» WORK REQUEST A
Answer these questions from the passage on sleep and the brain:
(i) How old were the people whose brains were examined with PET nuclear imaging?
(ii) After roughly how many hours of continuous wakefulness do most people start to note anxiety?
(iii) What is the scientific term for dream sleep?
» WORK REQUEST B
Render this sentence from the passage on sleep and the brain in French: "Even a few days of inadequate sleep strongly predisposes to depression."
» WORK REQUEST C
From the passage on sleep and the brain, extract the stretch from "Shocking studies show" through "scourge vitally important.", word for word.

··· TEXT PASSAGE

One fascinating study used PET nuclear imaging in people over age 70 to assess how much toxic gunk (sci­entifically referred to as beta amyloid protein and tau tangles) had built up in their brains. The people who on av­erage slept less than seven hours per night had strikingly higher amounts of amyloid protein and tau tangles in their brains compared to similar individuals who habitually slept more than seven hours per night.
Shocking studies show that if you are deprived of adequate deep sleep for even one night, you can start to see an accumulation of amyloid in the brain. Thankfully, a great night’s sleep washes away the sludge that had begun to gum up your brain, mak­ing it more receptive and capable by morning. To summarize, new stud­ies clearly show that an insufficient amount of high-quality sleep is one of the principle lifestyle factors causing Alzheimer’s disease. The fact that all therapies for treating Alzheimer’s thus far have failed miserably, makes pre­venting this scourge vitally important.
Emotional First Aid
Sleep is also essential for psycho­logical well-being. After about 16 hours of continuous wakefulness, most people start to note anxiety. Even a few days of inadequate sleep strongly predisposes to depression. Ominously, studies show that chronic insufficient sleep is one of the stron­gest predictors of suicide, especially among teens. Rapid eye movement (REM) sleep is the scientific term for dream sleep. REM sleep dominates the second half of your night’s sleep and it is like overnight psychotherapy, boosting your mood and relieving your anxieties. Professor Walker calls it “emotional first aid.”

······
··· SUPPLIED ENTRIES

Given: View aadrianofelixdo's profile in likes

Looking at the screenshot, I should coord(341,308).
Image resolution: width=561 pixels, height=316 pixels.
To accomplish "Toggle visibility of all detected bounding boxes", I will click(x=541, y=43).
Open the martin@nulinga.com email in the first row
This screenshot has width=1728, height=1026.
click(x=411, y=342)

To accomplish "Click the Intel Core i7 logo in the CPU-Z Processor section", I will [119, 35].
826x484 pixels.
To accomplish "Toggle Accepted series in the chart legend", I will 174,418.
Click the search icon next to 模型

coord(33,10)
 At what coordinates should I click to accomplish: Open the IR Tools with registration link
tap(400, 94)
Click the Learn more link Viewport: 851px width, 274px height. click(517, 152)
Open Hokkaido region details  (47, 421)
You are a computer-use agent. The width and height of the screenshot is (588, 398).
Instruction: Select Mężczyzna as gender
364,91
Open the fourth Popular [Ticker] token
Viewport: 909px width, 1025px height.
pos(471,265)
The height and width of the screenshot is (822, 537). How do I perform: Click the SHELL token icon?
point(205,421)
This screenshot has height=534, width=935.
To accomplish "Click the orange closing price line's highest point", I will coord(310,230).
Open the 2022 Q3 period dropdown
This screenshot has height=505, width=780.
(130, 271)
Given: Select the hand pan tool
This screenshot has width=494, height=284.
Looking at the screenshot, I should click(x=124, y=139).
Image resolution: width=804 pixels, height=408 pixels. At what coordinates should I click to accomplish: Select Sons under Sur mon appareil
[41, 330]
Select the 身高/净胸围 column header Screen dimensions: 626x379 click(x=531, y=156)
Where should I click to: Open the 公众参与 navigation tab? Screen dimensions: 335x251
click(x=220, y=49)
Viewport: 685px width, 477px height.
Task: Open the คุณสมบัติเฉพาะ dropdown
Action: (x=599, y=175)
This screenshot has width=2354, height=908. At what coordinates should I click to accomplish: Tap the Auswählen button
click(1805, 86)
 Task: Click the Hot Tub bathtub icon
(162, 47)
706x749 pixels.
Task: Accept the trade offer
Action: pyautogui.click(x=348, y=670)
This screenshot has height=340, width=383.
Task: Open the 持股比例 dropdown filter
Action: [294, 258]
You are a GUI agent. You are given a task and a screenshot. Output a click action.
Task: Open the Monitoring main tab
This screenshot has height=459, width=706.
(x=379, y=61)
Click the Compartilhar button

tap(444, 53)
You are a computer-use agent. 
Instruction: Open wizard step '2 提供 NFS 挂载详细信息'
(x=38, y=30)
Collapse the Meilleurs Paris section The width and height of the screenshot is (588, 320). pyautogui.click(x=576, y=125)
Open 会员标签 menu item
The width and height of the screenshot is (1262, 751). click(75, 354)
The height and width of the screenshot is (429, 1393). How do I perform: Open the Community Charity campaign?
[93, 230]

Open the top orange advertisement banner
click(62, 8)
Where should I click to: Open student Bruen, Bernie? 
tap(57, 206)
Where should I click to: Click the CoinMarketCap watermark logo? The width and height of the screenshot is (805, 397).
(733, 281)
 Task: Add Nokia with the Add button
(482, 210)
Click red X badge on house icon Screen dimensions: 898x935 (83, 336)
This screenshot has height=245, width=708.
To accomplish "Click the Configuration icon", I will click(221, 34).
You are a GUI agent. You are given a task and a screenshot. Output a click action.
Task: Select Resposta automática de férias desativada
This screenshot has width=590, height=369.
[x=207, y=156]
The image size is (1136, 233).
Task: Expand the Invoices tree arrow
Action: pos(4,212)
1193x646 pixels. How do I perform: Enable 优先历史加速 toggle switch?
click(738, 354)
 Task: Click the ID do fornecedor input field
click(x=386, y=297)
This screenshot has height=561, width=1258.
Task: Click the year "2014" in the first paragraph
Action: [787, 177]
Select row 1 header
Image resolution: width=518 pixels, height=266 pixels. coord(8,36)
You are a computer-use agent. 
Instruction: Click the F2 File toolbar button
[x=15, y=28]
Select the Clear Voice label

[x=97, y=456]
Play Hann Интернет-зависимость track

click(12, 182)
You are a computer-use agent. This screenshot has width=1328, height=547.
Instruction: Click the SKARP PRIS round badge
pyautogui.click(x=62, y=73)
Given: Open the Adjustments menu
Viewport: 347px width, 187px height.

······

» RESPONSE A
(i) Over age 70.
(ii) About 16 hours.
(iii) Rapid eye movement (REM) sleep.

» RESPONSE B
Même quelques jours de sommeil insuffisant prédisposent fortement à la dépression.

» RESPONSE C
Shocking studies show that if you are deprived of adequate deep sleep for even one night, you can start to see an accumulation of amyloid in the brain. Thankfully, a great night’s sleep washes away the sludge that had begun to gum up your brain, mak­ing it more receptive and capable by morning. To summarize, new stud­ies clearly show that an insufficient amount of high-quality sleep is one of the principle lifestyle factors causing Alzheimer’s disease. The fact that all therapies for treating Alzheimer’s thus far have failed miserably, makes pre­venting this scourge vitally important.